My guest post today is from Angel Santiesteban, a Cuban writer whose work has been published in more than 15 countries. His blog from Cuba is titled, The Children Nobody Wanted.
The Reflection in the Mirror: Castro and Mubarak
by Angel Santiesteban
The newspaper Granma, official organ of the Communist Party of Cuba, which also controls the rest of the official media as is common in totalitarian regimes, announces that demonstrations against Egyptian President Hosni Mubarak are a response to his thirty years in power.
The news seems to mock Cubans. The Castro government is already threatening to reach double that figure at the helm of the country, leading to ever growing poverty and scarcity.
Common sense, however, seems to fail authorities because a certain logic dictates that they shouldn't publish this image of Mubarak--their reflection in the mirror. Thirty years in power in the Egyptian nation is bad, but fifty-three years for the Cuban dictatorship is good?
Mubarak declared, according to an interview on the American network ABC, that his departure from power would lead the country into chaos. "I hate to see Egyptians fighting among themselves." It's hard to know whether all dictators are the same by nature or if they studied the same manual.
What's laughable--if such a thing were possible--is that they mock themselves, they defy the most basic common sense. Mubarak and Fidel Castro imagine themselves to be gods, chosen ones, capable of guiding their people if not to prosperity, at least to "dignity." They have no bread to offer but they try to swindle us with populist ideology. The tragedy is that the price of their love of power is paid by their people.

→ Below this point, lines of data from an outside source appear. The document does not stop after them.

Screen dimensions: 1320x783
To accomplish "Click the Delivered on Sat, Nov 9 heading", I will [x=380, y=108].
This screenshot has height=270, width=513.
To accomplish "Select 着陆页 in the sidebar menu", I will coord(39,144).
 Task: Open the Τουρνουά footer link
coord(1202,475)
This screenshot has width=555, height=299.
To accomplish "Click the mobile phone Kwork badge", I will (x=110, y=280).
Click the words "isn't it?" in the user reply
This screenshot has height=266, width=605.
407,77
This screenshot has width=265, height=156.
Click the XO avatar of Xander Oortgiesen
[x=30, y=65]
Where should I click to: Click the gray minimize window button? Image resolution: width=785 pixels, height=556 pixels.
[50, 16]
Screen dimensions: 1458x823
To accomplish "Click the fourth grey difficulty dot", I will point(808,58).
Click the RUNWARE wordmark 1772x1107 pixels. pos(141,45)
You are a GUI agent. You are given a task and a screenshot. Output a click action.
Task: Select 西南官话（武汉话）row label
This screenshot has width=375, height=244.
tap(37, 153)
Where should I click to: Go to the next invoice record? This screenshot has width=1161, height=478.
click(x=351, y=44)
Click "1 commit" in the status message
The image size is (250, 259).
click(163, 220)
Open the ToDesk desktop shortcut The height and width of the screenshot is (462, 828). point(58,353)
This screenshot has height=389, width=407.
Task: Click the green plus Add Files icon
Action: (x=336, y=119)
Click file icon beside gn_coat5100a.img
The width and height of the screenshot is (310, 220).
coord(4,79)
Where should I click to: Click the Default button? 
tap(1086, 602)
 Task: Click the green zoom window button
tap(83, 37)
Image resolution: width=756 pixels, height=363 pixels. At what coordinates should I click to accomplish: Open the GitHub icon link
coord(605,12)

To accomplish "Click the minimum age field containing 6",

Also, recently, we have the "bread intifada" in Tunisia, a rebellion against a government that, as the official Cuban press describes it, has been "entrenched in power for 23 years." In Yemen something similar is happening. In the Ivory Coast the population demands respect for the outcome of its elections. Sudan votes in a referendum of self-determination. Peoples, risking their destiny, tired of being deceived, launch themselves like cannon fodder to impose their will.
Just a few hours ago, national television claimed that representatives from the Mubarak government were holding talks with the opposition. The key question is when will the Castros' government accept democracy, admit the opposition, and stop ignoring plans that could heal the present national crisis.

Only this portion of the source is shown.